Passage to read
RIT also has international partnerships with the following schools:
 Yeditepe University in Istanbul, Turkey
 Birla Institute of Technology and Science in India
 Pontificia Universidad Catolica Madre y Maestra (PUCMM) in Dominican Republic
 Instituto Tecnológico de Santo Domingo (INTEC) in Dominican Republic
 Universidad Tecnologica Centro-Americana (UNITEC) in Honduras
 Universidad del Norte (UNINORTE) in Colombia
 Universidad Peruana de Ciencias Aplicadas (UPC) in Peru

Academics

RIT is known for its career focused education. The university is chartered by the New York state legislature and accredited by the Middle States Association of Colleges and Schools. The university offers more than 200 academic programs, including seven doctoral programs across its nine constituent colleges. In 2008–2009, RIT awarded 2,483 bachelor's degrees, 912 master's degrees, 10 doctorates, and 523 other certificates and diplomas.

Dataset content

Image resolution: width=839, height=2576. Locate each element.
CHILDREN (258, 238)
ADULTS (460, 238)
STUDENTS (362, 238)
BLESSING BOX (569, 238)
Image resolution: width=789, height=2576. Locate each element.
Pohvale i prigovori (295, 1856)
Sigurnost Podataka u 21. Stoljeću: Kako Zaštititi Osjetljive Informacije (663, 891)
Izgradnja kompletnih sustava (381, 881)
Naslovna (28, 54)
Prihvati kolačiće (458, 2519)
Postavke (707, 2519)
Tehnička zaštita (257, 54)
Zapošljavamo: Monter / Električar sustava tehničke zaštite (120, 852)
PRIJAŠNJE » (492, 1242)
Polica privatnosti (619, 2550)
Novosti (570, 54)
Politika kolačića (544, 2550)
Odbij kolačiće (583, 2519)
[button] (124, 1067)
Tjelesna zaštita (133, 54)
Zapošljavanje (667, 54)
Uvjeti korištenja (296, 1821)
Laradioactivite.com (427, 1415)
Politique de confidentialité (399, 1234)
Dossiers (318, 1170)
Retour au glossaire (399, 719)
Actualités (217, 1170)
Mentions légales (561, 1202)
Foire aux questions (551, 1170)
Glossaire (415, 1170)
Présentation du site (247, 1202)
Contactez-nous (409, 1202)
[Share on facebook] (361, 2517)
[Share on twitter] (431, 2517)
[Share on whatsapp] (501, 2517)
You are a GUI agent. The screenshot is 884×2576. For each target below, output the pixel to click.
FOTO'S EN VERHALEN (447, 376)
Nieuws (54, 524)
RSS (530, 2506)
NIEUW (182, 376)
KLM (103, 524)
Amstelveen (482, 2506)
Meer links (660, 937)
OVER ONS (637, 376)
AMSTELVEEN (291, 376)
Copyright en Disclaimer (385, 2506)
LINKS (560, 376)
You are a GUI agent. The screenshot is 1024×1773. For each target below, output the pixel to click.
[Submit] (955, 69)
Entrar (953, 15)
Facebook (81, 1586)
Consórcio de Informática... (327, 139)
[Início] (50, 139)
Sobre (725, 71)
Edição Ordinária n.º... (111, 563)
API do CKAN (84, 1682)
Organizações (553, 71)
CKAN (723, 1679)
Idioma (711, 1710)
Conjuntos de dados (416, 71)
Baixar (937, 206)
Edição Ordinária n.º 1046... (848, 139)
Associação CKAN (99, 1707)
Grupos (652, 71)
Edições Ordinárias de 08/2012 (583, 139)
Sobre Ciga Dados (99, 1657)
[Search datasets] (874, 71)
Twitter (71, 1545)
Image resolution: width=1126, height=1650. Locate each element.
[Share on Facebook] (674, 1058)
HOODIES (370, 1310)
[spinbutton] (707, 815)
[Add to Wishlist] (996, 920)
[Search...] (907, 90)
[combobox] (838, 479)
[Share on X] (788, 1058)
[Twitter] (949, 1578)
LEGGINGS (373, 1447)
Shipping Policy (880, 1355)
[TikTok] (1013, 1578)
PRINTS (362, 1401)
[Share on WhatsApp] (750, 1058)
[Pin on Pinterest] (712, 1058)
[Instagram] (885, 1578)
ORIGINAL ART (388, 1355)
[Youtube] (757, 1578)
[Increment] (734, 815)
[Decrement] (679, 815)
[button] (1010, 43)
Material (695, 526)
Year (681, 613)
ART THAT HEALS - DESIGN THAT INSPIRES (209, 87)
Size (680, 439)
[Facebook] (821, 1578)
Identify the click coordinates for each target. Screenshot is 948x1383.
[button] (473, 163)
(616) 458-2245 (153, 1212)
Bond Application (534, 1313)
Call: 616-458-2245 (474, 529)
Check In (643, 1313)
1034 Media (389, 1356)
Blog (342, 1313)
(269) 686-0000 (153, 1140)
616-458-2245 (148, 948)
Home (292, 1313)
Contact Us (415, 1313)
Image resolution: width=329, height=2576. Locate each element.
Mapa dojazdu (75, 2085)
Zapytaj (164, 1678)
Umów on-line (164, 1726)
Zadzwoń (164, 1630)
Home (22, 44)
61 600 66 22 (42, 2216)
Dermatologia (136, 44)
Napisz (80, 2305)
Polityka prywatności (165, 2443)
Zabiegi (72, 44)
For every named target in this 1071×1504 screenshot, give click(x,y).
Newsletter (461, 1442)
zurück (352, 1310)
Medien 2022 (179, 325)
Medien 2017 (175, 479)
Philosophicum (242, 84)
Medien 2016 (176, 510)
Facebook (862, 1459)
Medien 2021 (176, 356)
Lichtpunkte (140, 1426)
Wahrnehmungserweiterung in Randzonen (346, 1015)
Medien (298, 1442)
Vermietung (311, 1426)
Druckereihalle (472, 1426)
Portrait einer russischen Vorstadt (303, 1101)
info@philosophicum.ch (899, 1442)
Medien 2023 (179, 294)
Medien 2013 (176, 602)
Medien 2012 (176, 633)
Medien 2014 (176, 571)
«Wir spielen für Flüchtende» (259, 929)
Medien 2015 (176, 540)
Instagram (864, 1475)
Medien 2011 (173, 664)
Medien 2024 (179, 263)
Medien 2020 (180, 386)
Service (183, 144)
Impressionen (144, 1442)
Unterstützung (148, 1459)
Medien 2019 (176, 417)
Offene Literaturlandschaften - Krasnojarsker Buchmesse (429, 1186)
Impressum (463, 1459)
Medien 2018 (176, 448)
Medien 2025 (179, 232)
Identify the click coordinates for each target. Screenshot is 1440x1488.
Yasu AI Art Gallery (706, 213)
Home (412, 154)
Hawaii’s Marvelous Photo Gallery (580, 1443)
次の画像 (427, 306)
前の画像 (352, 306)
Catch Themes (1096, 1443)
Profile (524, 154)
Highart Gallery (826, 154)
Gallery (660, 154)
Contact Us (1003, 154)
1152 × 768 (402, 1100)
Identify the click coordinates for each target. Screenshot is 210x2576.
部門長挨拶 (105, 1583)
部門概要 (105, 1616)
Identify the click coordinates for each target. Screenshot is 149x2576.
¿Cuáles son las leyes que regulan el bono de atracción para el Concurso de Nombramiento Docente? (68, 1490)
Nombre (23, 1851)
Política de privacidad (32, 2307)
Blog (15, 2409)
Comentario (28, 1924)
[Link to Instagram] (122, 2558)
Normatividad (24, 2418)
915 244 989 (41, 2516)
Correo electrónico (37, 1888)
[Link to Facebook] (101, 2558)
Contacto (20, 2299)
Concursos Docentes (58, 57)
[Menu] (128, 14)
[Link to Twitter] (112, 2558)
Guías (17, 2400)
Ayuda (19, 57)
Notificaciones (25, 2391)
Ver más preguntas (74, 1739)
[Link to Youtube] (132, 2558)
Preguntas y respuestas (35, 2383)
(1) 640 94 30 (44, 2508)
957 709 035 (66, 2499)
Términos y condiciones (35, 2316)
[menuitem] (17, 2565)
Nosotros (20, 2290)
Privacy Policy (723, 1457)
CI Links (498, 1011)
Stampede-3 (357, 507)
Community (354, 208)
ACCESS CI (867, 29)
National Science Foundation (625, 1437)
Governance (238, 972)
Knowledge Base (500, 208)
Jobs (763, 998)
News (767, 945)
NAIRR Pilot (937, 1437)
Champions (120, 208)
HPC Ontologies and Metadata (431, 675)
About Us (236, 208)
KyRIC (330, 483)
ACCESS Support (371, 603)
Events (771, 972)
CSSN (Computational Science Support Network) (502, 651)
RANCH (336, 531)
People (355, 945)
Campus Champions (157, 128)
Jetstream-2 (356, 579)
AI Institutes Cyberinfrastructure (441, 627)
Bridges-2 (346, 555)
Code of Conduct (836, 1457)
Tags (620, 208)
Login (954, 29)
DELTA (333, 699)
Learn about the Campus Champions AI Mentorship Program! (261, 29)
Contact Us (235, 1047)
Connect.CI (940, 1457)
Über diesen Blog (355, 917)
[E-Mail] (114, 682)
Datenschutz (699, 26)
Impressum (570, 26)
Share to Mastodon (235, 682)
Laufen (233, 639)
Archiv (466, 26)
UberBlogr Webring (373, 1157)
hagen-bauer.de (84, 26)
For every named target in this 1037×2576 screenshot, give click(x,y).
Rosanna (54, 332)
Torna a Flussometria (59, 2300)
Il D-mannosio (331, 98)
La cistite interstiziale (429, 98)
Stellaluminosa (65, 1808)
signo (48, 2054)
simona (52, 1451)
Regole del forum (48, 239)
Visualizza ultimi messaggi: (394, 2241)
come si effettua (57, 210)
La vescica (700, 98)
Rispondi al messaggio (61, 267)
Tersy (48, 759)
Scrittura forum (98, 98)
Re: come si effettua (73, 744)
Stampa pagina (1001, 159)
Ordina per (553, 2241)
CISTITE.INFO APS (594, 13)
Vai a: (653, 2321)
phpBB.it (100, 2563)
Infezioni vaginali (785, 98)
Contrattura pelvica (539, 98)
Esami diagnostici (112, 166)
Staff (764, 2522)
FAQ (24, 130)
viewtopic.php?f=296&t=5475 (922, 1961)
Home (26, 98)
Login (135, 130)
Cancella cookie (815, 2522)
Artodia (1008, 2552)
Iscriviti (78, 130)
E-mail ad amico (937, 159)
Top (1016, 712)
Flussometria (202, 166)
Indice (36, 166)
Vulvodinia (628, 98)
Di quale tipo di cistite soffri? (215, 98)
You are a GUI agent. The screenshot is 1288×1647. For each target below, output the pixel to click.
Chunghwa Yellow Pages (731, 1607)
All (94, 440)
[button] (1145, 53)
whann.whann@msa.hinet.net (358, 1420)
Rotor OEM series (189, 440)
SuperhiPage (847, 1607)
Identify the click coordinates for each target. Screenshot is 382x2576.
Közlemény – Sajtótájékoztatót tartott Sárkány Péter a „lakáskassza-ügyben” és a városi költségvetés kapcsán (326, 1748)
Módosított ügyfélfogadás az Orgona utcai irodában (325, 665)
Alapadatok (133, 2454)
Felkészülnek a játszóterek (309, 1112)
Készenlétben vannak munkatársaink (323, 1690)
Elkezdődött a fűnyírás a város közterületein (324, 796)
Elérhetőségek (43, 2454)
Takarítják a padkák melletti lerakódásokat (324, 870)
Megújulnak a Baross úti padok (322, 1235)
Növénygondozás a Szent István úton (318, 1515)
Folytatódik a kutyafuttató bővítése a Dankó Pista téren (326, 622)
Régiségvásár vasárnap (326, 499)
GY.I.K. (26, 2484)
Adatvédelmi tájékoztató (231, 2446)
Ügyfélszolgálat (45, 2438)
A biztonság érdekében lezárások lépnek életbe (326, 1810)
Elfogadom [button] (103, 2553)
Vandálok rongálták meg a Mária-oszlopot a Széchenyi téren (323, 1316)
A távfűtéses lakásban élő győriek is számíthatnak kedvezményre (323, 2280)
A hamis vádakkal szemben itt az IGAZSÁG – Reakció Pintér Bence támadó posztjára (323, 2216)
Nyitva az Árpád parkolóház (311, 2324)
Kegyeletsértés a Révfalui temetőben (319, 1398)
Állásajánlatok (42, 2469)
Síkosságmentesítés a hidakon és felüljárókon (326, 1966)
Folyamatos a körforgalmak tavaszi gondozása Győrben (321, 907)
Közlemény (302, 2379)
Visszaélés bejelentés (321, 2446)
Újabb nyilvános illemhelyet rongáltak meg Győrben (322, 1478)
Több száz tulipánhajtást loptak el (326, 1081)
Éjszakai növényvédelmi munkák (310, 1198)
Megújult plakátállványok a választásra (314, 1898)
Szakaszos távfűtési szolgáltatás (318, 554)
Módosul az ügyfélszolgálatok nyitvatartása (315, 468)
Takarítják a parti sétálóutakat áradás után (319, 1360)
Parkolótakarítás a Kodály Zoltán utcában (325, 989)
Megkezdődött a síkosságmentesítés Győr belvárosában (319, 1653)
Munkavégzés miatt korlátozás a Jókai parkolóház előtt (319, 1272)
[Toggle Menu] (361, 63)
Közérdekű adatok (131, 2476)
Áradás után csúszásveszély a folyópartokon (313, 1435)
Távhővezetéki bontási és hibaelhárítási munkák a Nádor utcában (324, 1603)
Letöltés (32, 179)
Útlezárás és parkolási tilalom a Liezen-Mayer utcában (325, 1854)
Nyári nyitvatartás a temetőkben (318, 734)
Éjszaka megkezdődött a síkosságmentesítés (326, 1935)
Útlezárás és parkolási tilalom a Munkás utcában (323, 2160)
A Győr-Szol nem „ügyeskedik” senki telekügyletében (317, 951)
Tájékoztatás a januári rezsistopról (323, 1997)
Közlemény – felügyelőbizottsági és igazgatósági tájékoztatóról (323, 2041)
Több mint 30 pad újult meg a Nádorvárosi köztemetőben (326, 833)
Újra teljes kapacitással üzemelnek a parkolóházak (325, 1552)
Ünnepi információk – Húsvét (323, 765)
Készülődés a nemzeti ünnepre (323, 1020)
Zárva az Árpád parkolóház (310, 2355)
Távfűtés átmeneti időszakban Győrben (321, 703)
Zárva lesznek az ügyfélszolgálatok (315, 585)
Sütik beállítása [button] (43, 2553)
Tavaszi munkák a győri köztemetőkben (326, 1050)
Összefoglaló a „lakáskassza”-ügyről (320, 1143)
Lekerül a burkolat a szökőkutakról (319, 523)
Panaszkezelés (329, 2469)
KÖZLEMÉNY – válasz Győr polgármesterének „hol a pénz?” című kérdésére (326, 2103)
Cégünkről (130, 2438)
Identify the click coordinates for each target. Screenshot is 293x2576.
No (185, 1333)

Task details
Reproduce the part of the passage on RIT that opens with the words containing "RIT is known" and closes with "certificates and diplomas.", swapping "constituent colleges" for "member colleges". The records were taken from a separate source and are unrelated to the text.

Written solution
RIT is known for its career focused education. The university is chartered by the New York state legislature and accredited by the Middle States Association of Colleges and Schools. The university offers more than 200 academic programs, including seven doctoral programs across its nine member colleges. In 2008–2009, RIT awarded 2,483 bachelor's degrees, 912 master's degrees, 10 doctorates, and 523 other certificates and diplomas.